= Dai Houying =

Chinese novelist

Dai Houying (戴厚英; March 1938 – 25 August 1996) was a Chinese woman novelist, and one of the first Chinese writers to criticize the devastating decade-long Cultural Revolution.

==Stones in the Wall (人啊人)==
Her best known work is Stones in the Wall (人啊人|People, Oh People). "The novel [Stones of the Wall], published in 1980, was one of the first literary works to confront the excesses of the Chinese Cultural Revolution."

An early edition describes the book as "The First Major Novel to Come Out of Contemporary China. Written by a former Red Guard and set mostly in Shanghai in the late 1970s, this is a novel of how the Cultural Revolution of 1967 and the fall of the Gang of Four in 1977 affected one woman, her husband and their friends."

The book tells the story of intellectuals named Zhao Zhenhuan, Sun Yue and He Jingfu in the Cultural Revolution, a period Dai personally experienced as a persecutor—a red guard.

== Biography ==
Dai received her bachelor's degree of Chinese literature from East China Normal University in 1960. She worked as a literary critic based in Shanghai until 1969 when she was accused of being a rightist during the Anti-Rightist Campaign.

Dai divorced her Red Guard husband in the spring of 1970 and that same year fell in love with the poet Wen Jie (闻捷) while they both were working in the countryside. They applied to get married but it was not approved. They were both criticized for their love. Unapologetic, Wen received even more intense criticism. Unable to continue without her, he killed himself in January 1971. Dai's novel Death of a Poet reflects this experience.

Dai began writing novels in 1978. She wrote a famous trilogy about the fate of intellectuals in the Chinese Cultural Revolution. These works were Death of a Poet, Stones in the Wall, and Footsteps in the Void.

Her 1980 novel Stones in the Wall was a huge success selling over a half million copies.

Dai's work includes a wide range of essays, short stories, and novellas.

Dai advocated for Marxist humanism.

Dai taught literature at China's Fudan University in Shanghai.

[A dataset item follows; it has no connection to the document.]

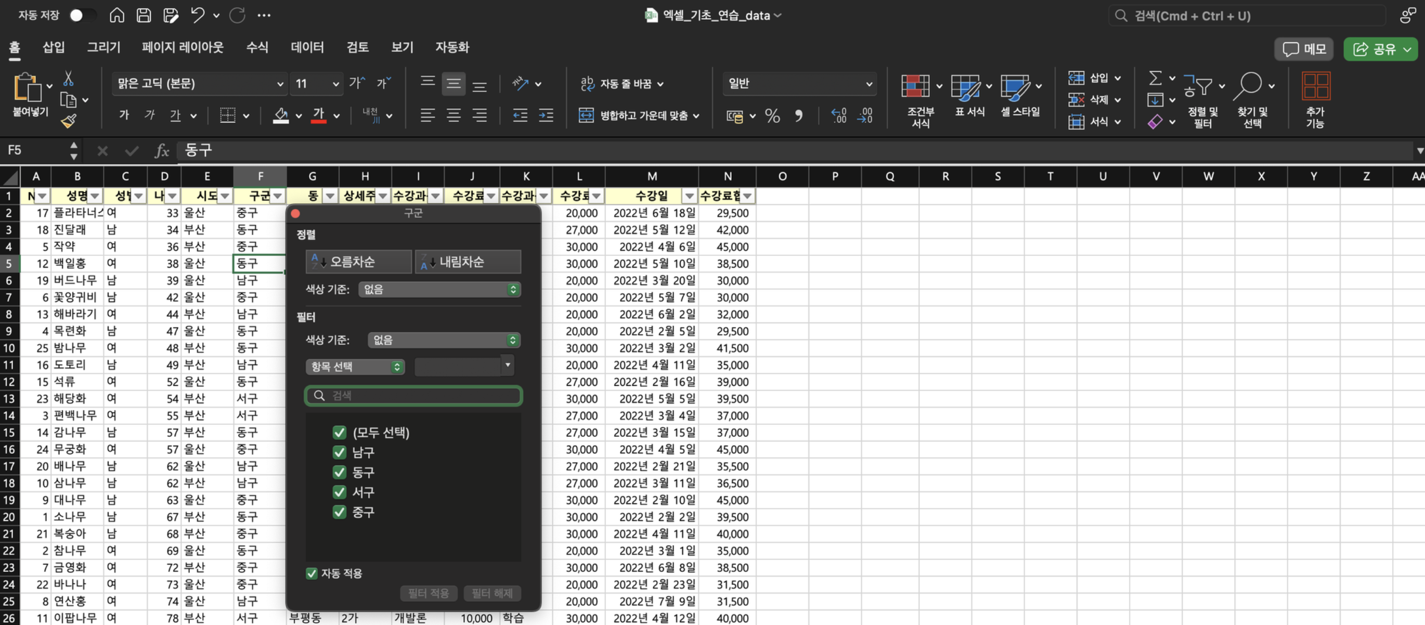Viewport: 1425px width, 625px height.
Task: Click the undo arrow icon
Action: tap(197, 15)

She was killed in August 1996 when an intruder killed her and her niece.

==Works==

- Death of a Poet "诗人之死" Completed in 1978, Dai's opponents in Shanghai blocked publication.
- Stones in the Wall "人啊人" Completed in 1980 after a South China publisher, far from Shanghai, offered to publish her first book. She submitted her second book and it was published November 1980. [English edition published by St Martins Press; First Edition (April 1, 1986) Translated by Frances Wood.]
- Footsteps in the Void "空中的足音" 1986

==Derivative works==
- The Yangtze Repertory Theater presented the first stage adaptation of Ren Ah, Ren (You, O You Humans), the novel by Dai HouYing. It was adapted for the stage and directed by Joanna Chan in New York city in 2005.